*Directions for this task*:
Starting at the line that contains "This screenshot has", please transcribe every line through the end of the entries, exactly and with no pictures.

[Dataset entries]
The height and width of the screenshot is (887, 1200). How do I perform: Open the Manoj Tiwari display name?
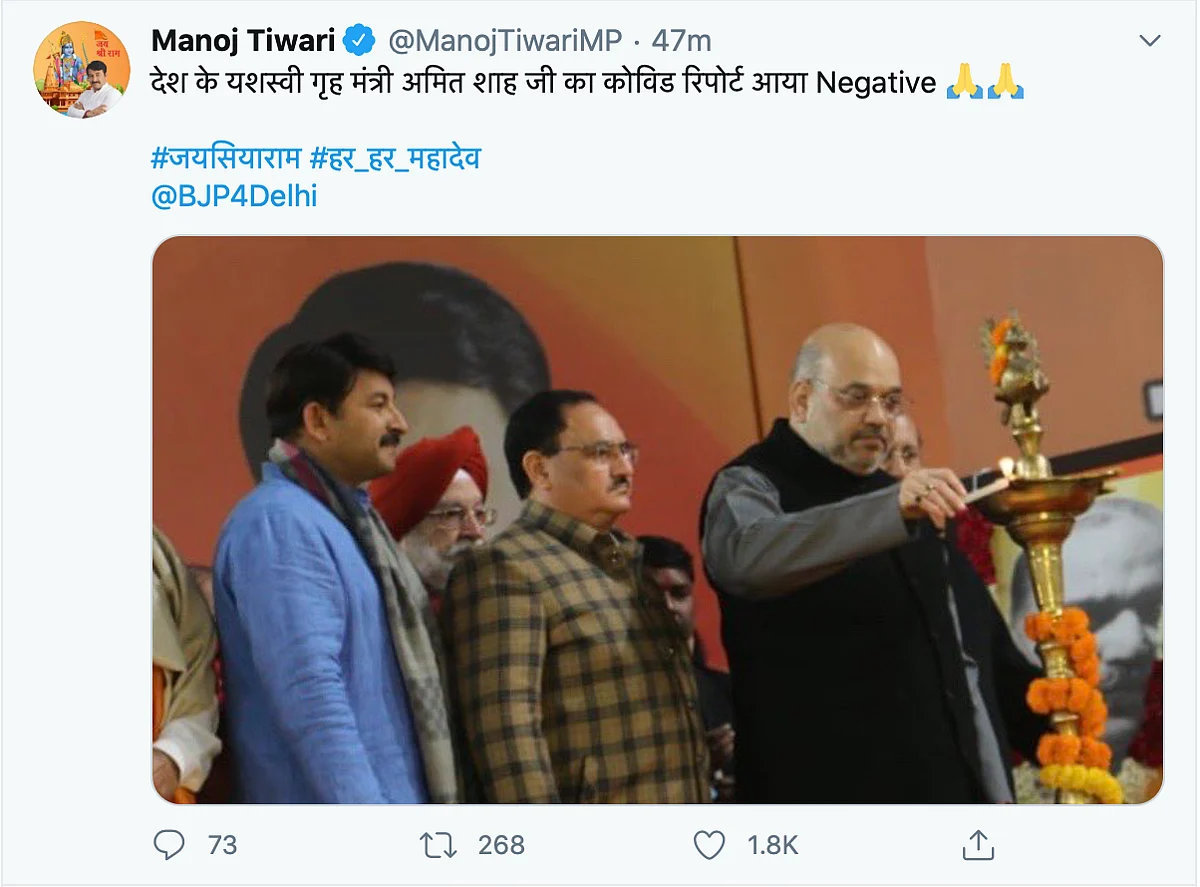243,41
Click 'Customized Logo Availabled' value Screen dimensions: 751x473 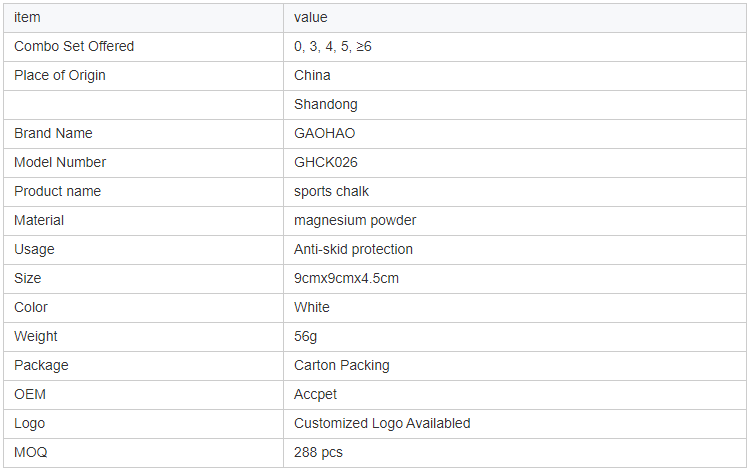point(382,423)
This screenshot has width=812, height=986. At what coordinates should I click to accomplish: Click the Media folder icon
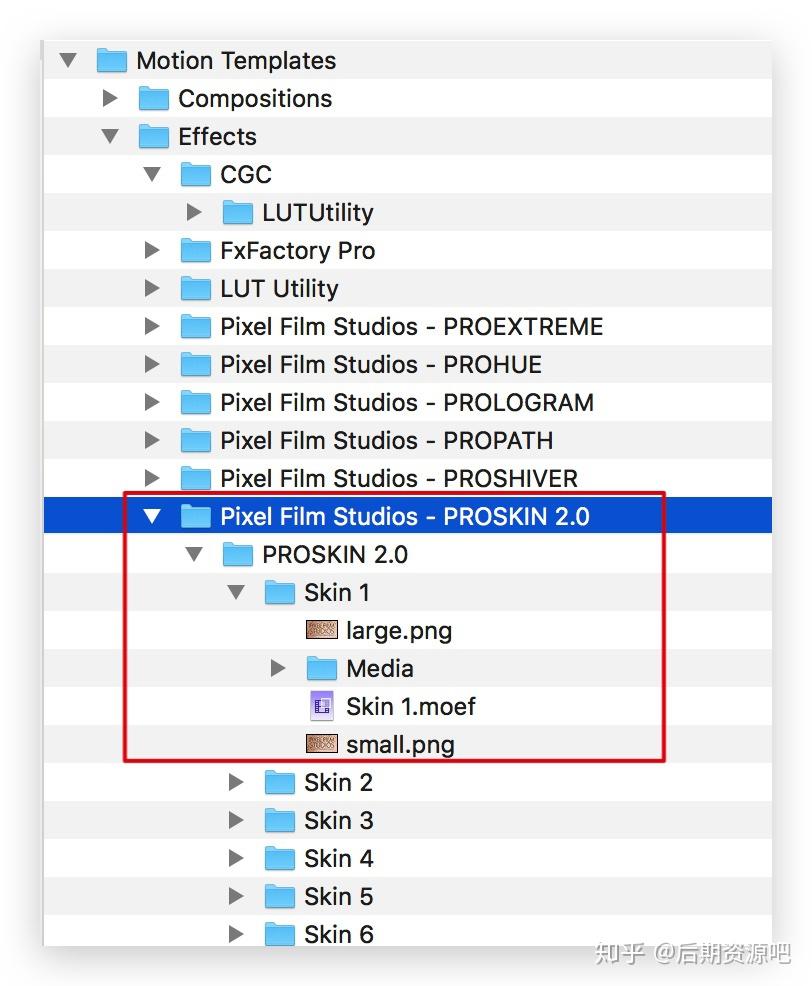pos(321,667)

*Exercise answer*:
This screenshot has width=812, height=986. At what coordinates should I click to accomplish: Click the Media folder icon
pos(321,667)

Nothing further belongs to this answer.